▸ **EXERCISE PROMPT**
Exactly as written, copy every line from the one containing "Instruction: Switch to the Reports tab" through the end of the records, with the pictures left out.

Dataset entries
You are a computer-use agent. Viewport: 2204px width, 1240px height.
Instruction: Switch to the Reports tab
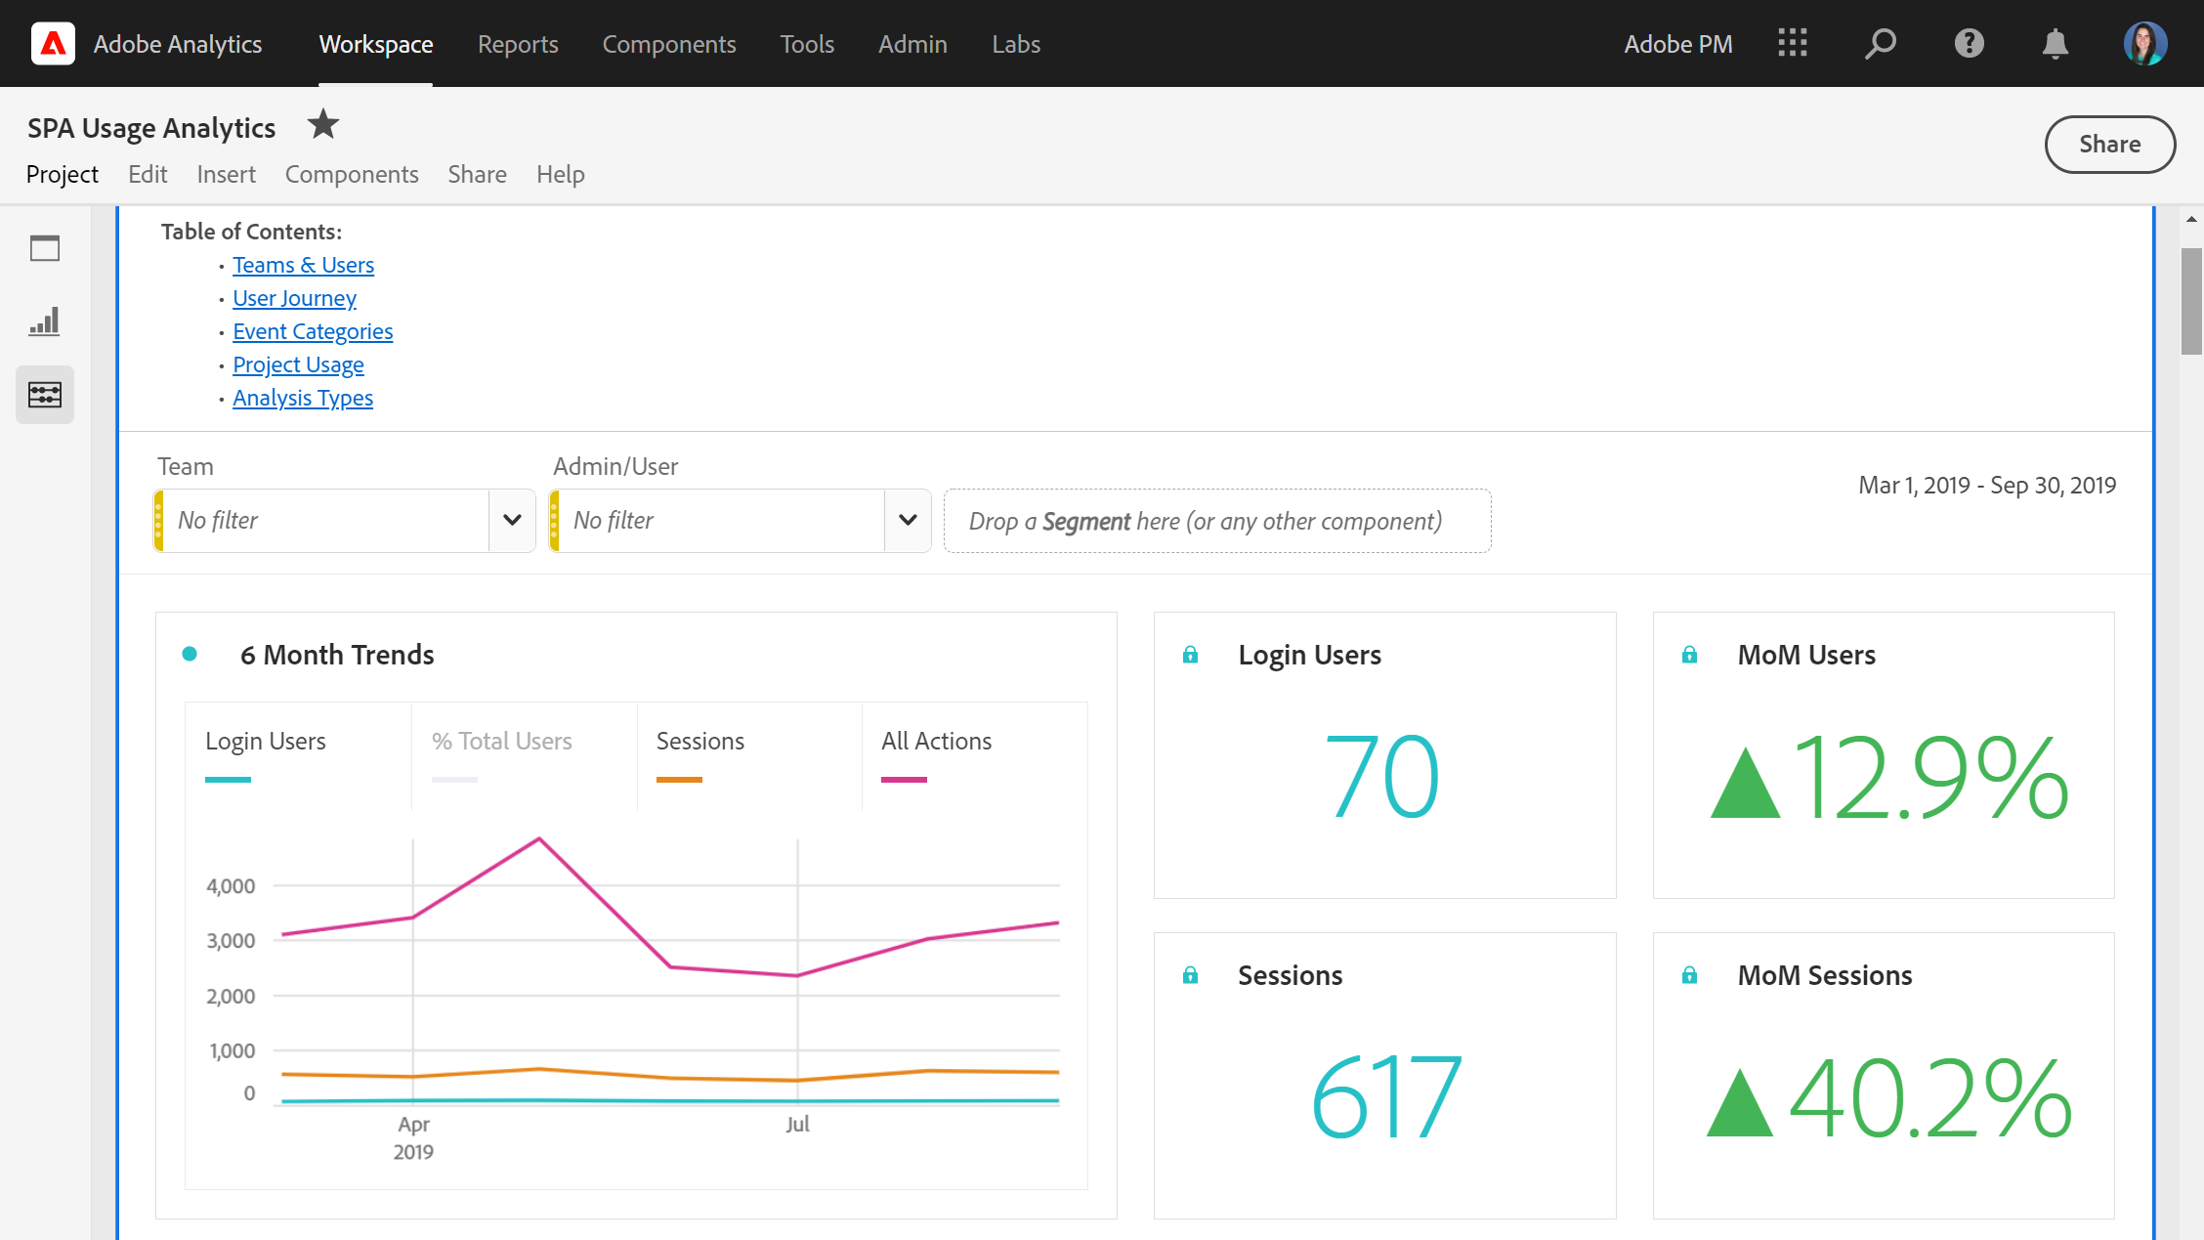coord(518,44)
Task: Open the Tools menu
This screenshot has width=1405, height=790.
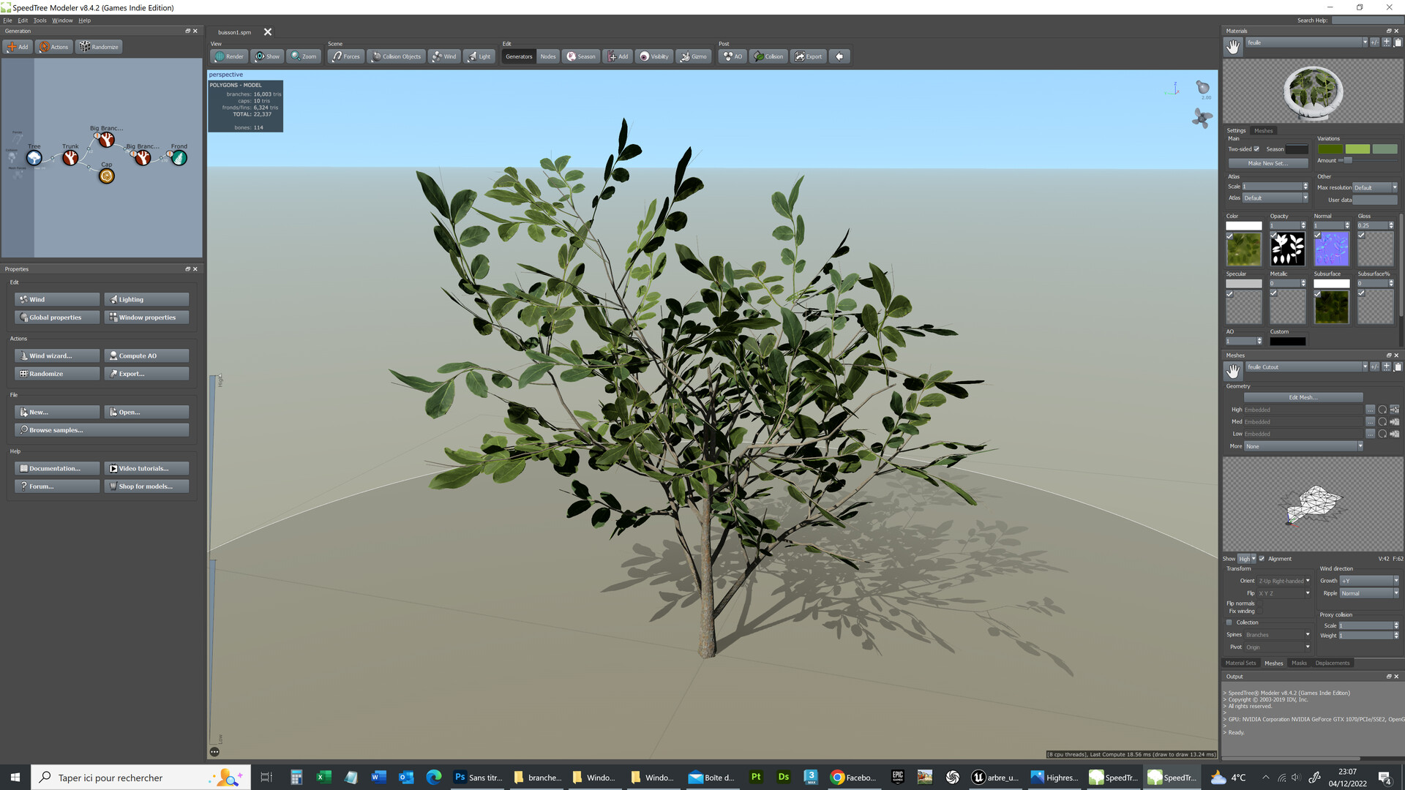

▸ **WRITTEN SOLUTION**
Instruction: Switch to the Reports tab
coord(518,44)
Task: Open the Tools menu
This screenshot has width=1405, height=790.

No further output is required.